■ Exercise instructions ■
The records that follow should be returned exactly, pictures excluded.

■ Given data ■
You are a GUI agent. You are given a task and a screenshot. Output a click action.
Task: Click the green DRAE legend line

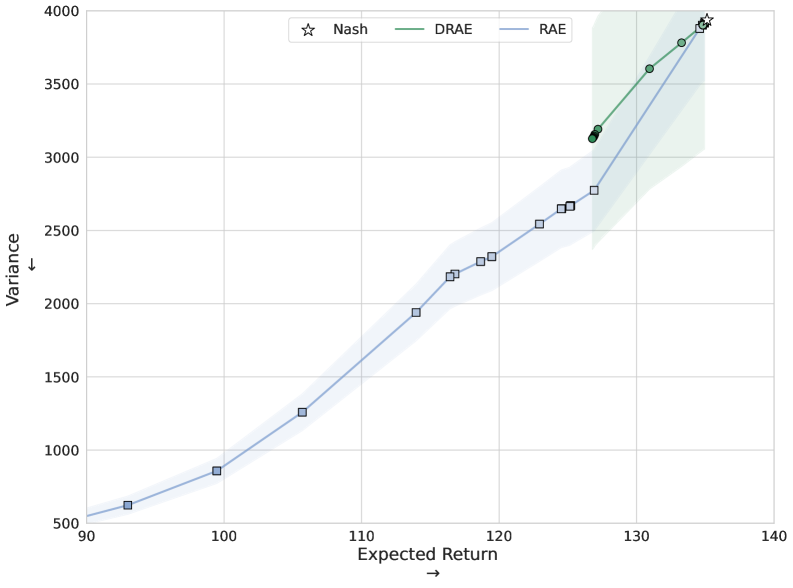coord(408,30)
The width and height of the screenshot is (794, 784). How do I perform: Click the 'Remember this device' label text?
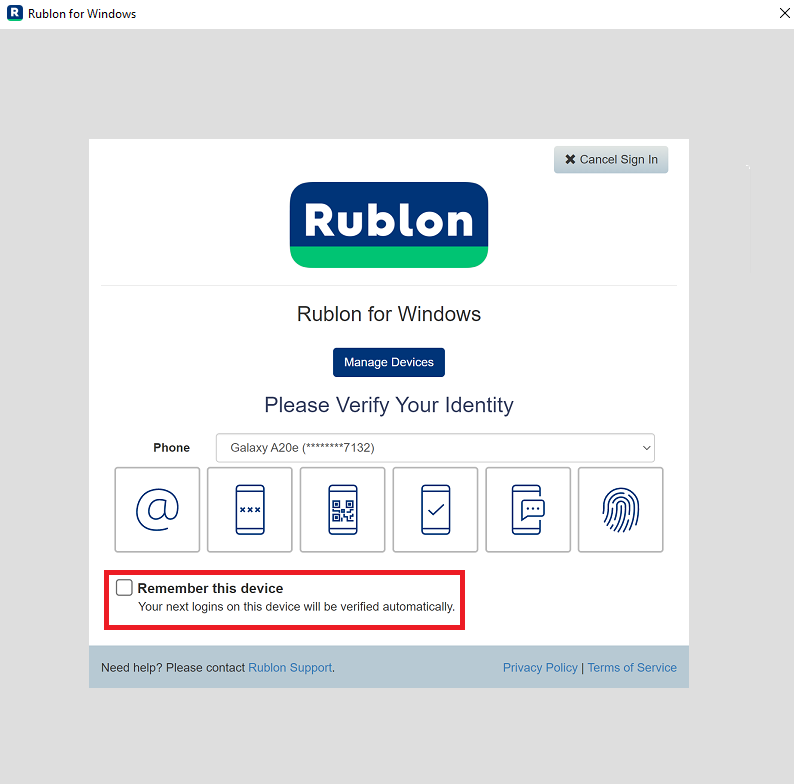pyautogui.click(x=210, y=588)
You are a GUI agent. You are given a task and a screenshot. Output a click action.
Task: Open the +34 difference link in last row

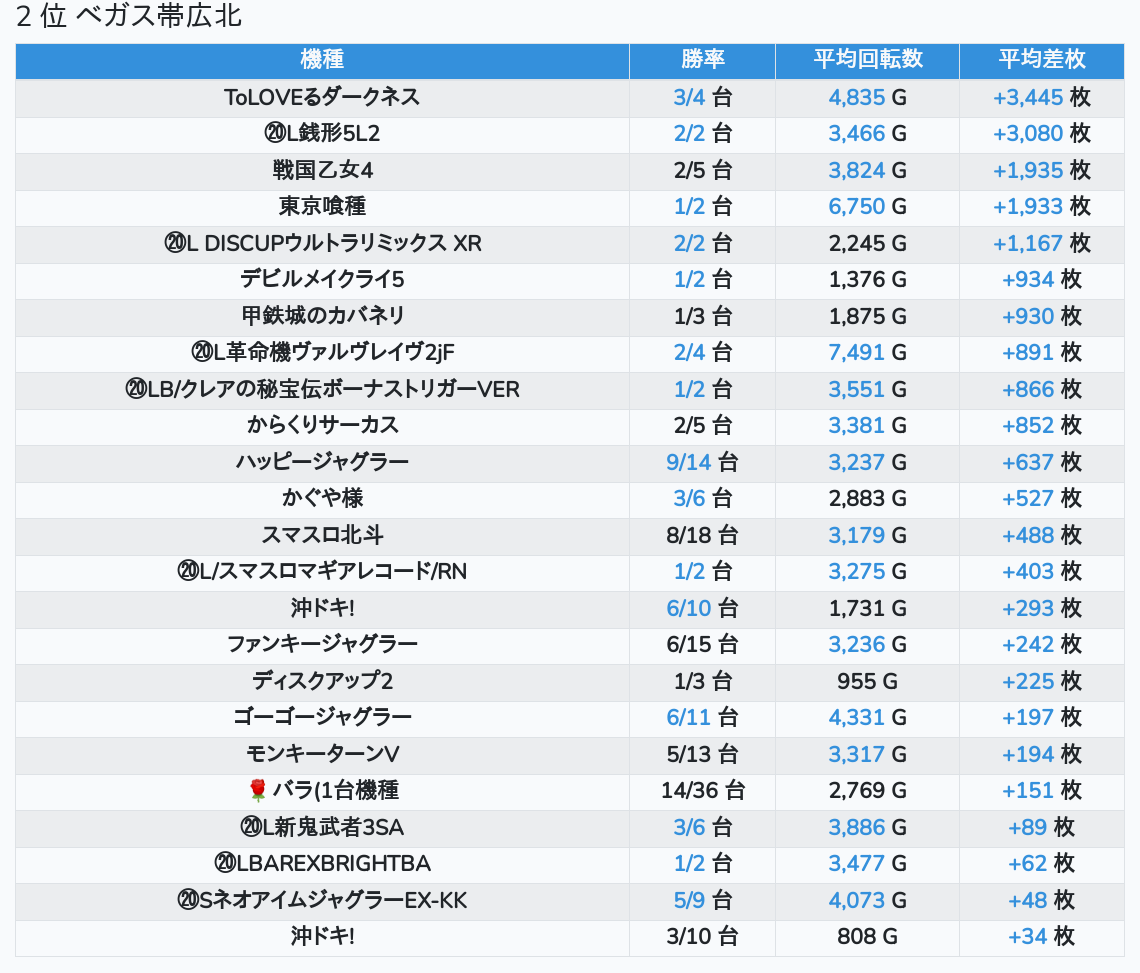(1027, 937)
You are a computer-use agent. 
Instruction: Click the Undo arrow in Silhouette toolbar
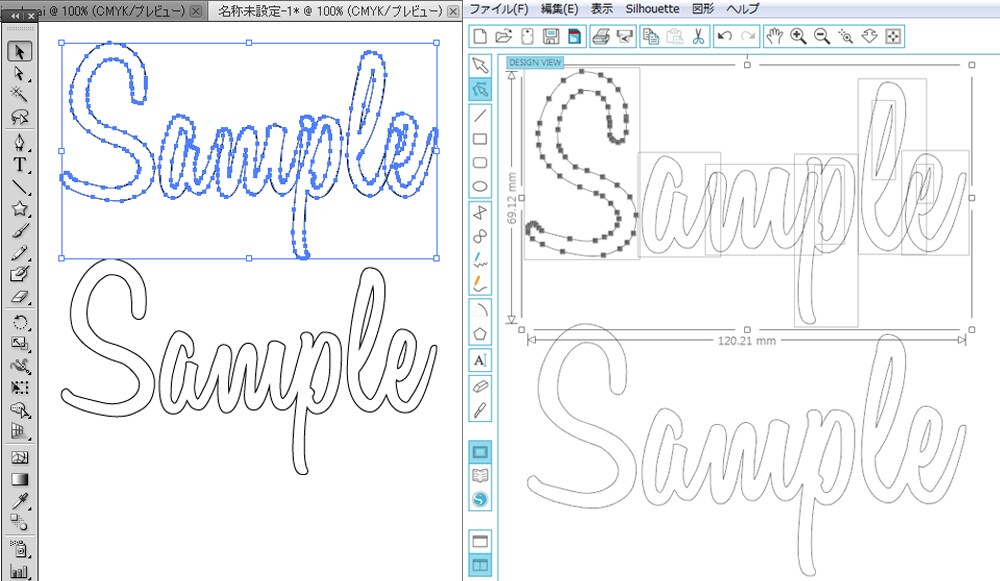724,36
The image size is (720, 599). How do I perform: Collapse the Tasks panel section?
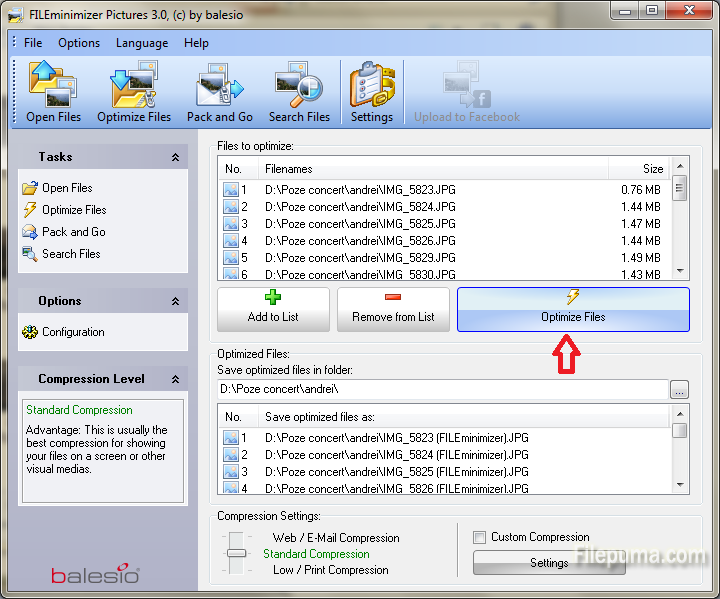[x=175, y=157]
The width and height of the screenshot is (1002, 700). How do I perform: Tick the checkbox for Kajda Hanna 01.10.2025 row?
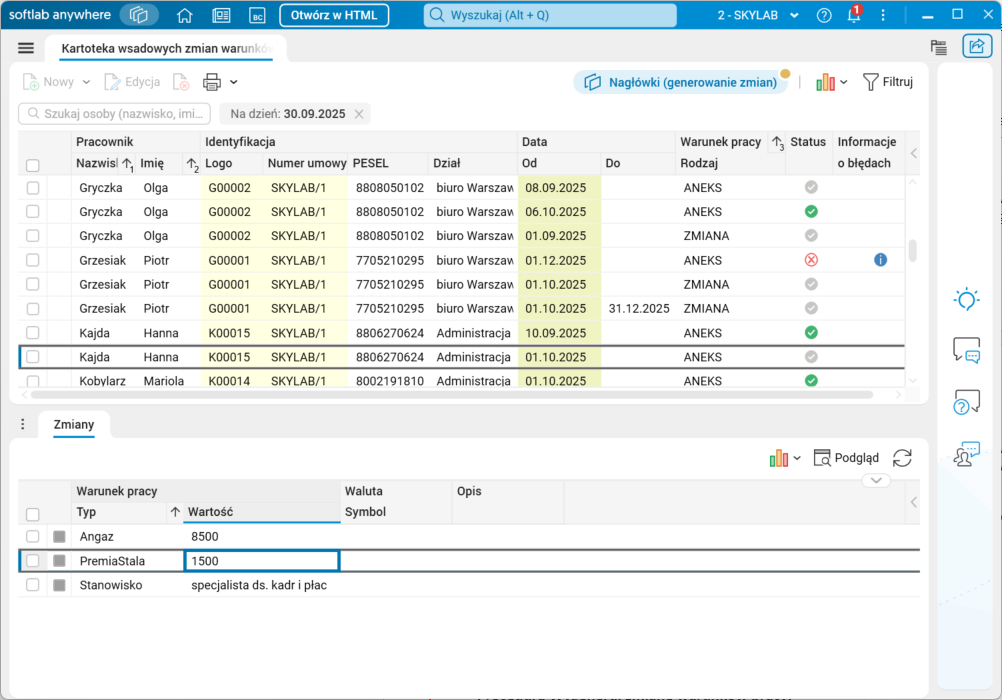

■ Task output ■
You are a GUI agent. You are given a task and a screenshot. Output a click action.
Task: Click the green DRAE legend line

coord(408,30)
The width and height of the screenshot is (794, 784). How do I perform: Click the 'Remember this device' label text?
pyautogui.click(x=210, y=588)
You are a GUI agent. You are given a task and a screenshot. Output a click action.
Task: Open the +34 difference link in last row

(1027, 937)
You are a computer-use agent. 
Instruction: Click the Undo arrow in Silhouette toolbar
724,36
The image size is (720, 599). How do I perform: Collapse the Tasks panel section?
[x=175, y=157]
The width and height of the screenshot is (1002, 700). How do I perform: Tick the checkbox for Kajda Hanna 01.10.2025 row?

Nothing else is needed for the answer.